目前臺北地區都市農園多於硬舖面空間以容器進行栽培。育材模型股份有限公司生產栽植箱和興農股份有限公司生產之我家菜園栽植箱是最普遍用以栽培植物的容器。依據容器對栽培介質特性之影響,我家菜園栽植箱可能較育材栽植箱之保水性佳。受蔬菜季節性和容器栽培空間之限制,民眾偏好於春夏季種植果菜類,秋冬季則主要種植葉菜類和辛香類蔬菜。介質的使用上大多以田土和無土介質混合而成。依調查結果,在維護管理良好狀況下,介質之總體密度在0.4-0.7 g.cm-3、總孔隙度在75%-80%、容器容水量在57%-64%和通氣孔隙度在15%-20%條件下,所有蔬菜種類生長效果佳。上述介質理化性狀亦在前人研究建議範圍內。

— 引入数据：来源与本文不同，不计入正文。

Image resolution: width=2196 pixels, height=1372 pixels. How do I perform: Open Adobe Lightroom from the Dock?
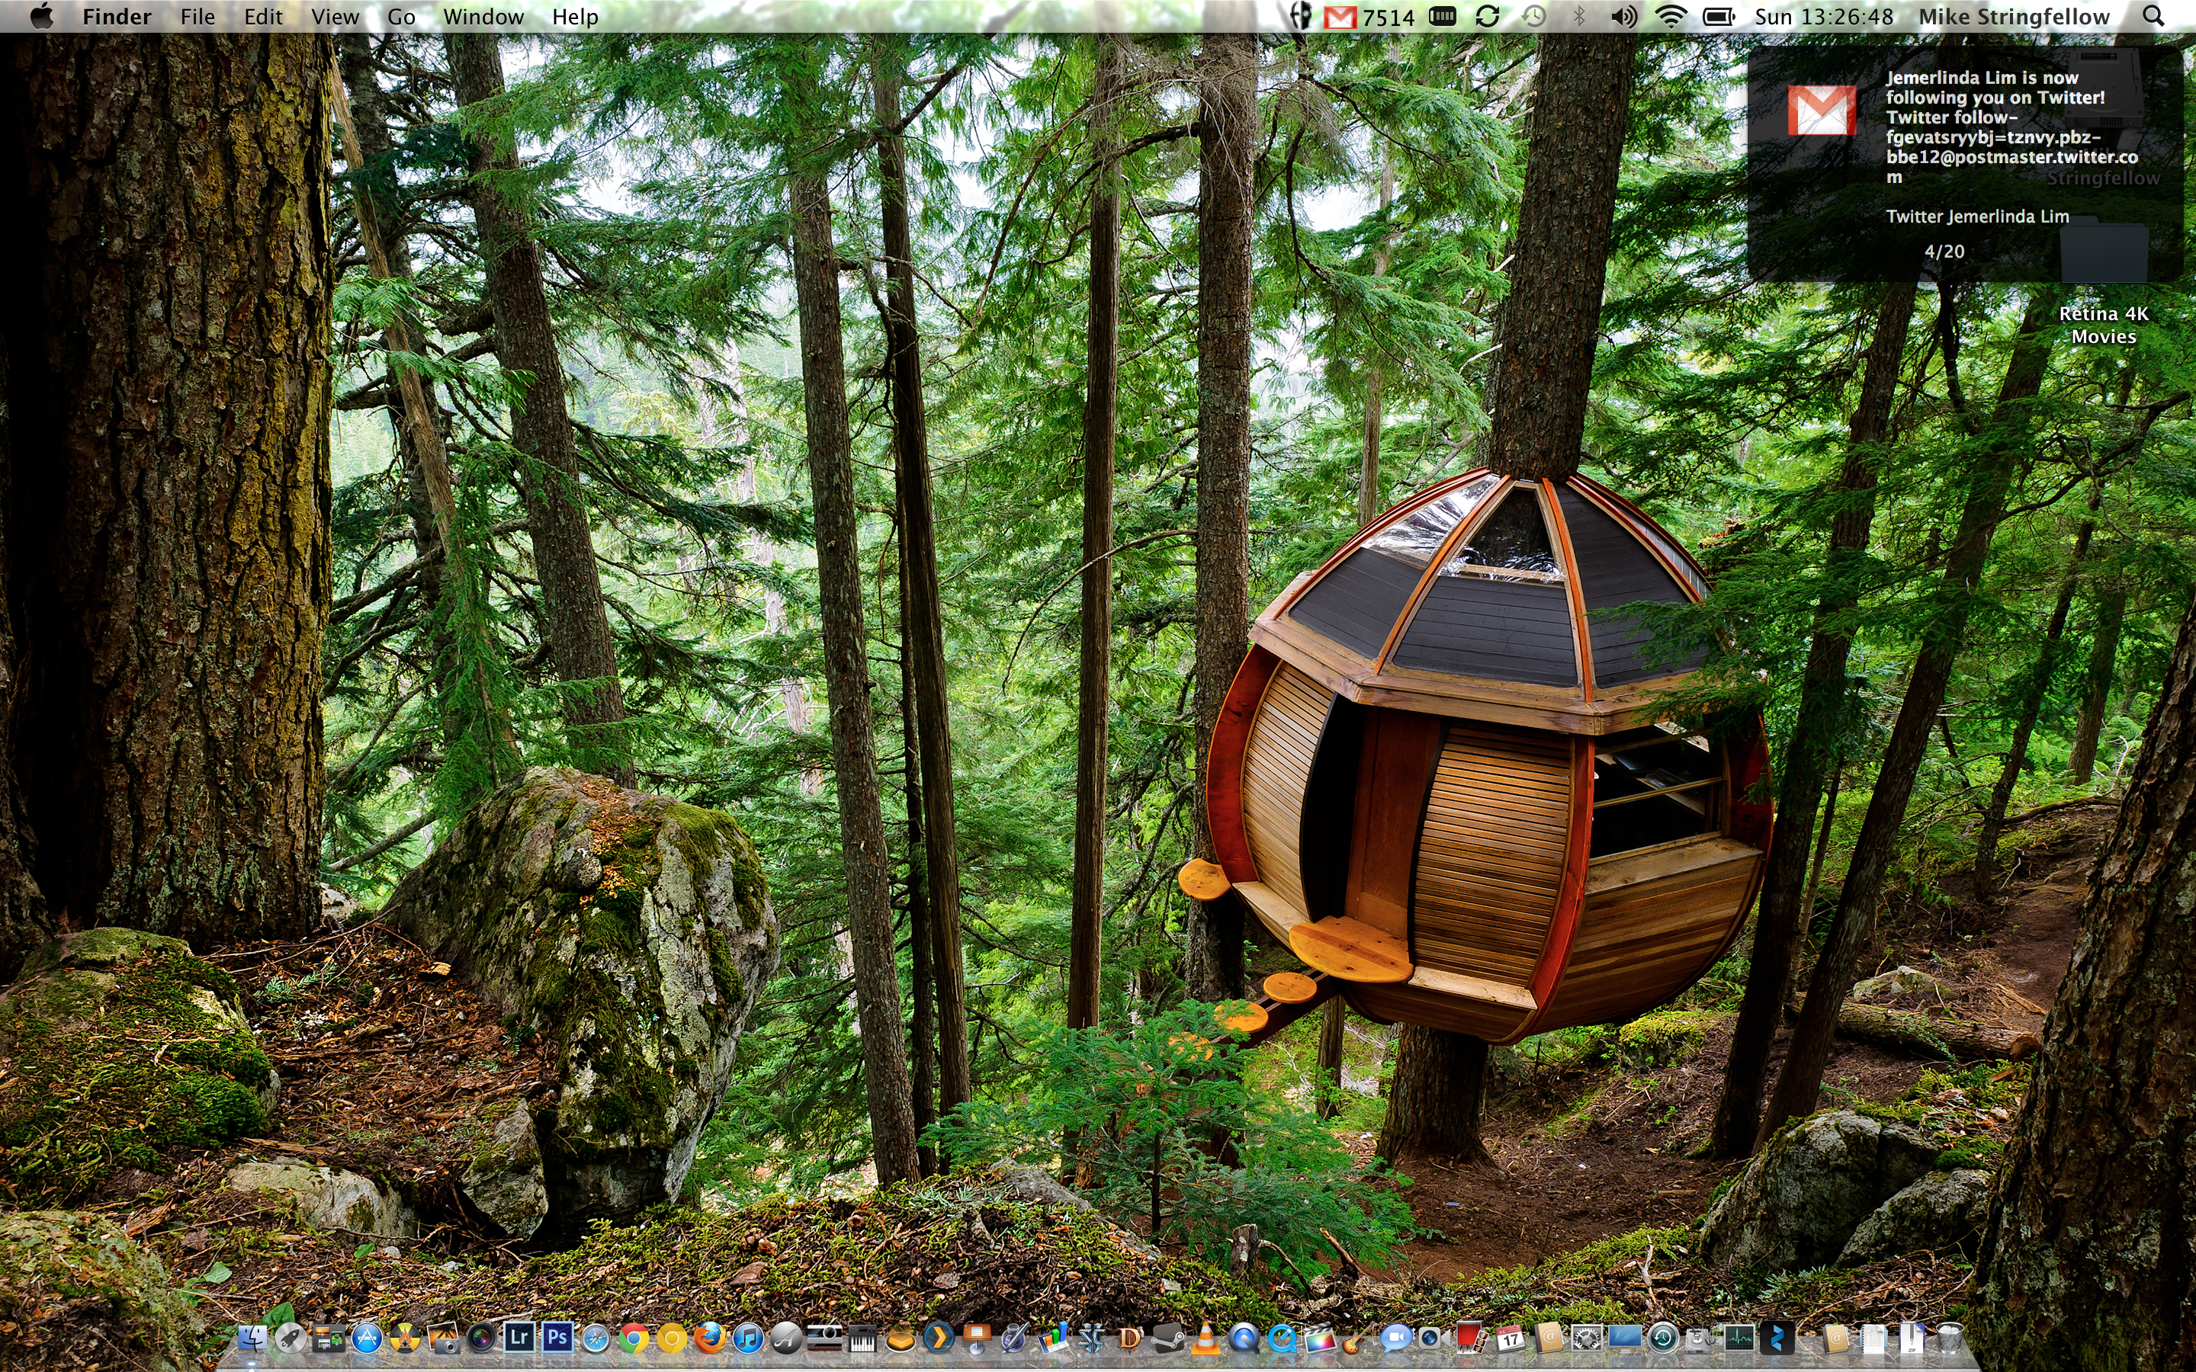pyautogui.click(x=519, y=1338)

食用安全性上,重金屬銅(Cu)和鋅(Zn)明顯有葉菜類較果菜類和根莖菜類易累積的趨勢。葉菜類中又以落葵(Basella alba L.)具有較高重金屬濃度,可能和其葉片構造粗糙具絨毛易吸附空氣污染物有關;而地瓜葉(Ipomoea batatas(L.) Lam.桃園2號)則為相對低累積重金屬的蔬菜種類。鉛(Pb)則顯示以根莖菜類較其他蔬菜種類易累積,可能和植株吸收鉛後大多存在根部有關。交通流量影響上,大部分蔬菜種類植體重金屬濃度不受交通流量影響,少部分受影響種類,多以交通流量相對較多的基隆路邊種植所含濃度有偏高的趨勢。而不同種植區的蔬菜產量無顯著性差異,因此和所含重金屬的稀釋和濃縮效應較無關,落塵量則受交通流量影響,因此,初步推測試驗中少數受交通流量影響的蔬菜重金屬濃度偏高可能和交通流量造成的落塵量有關。於採收後經過清洗僅有鎳(Ni)和鉻(Cr)在此試驗中經過清洗於部分種植地區及蔬菜種類上有顯著降低重金屬濃度的現象,其中以鉻最顯著,其他重金屬元素則於清洗後無顯著降低的效果,但經過清洗後部分重金屬濃度於部分種植地區及蔬菜種類上仍有降低的趨勢。
栽培介質篩選上,泥炭土(PM):蛭石(V):真珠石(P)在介質比例3:1:1之蕹菜(Ipomoea aquatica Forsk.)和莧菜(Amaranthus mangostanus L.)表現普遍優於或近似1:1:1之植株,其介質EC值和容器容水量高於介質比例1:1:1者。蔬菜作物相對其他作物為需水性高種類,因此,介質理化性狀若在合理範圍內,保水性及EC值相對較高之介質配方PM:V#2:P#2 = 3:1:1和PM:V#3:P#3 = 3:1:1可能較適合生長快速且需水性高的葉菜類,加上比例3:1:1介質成本較低,因此適合作為推廣都市農園建議使用之介質配方。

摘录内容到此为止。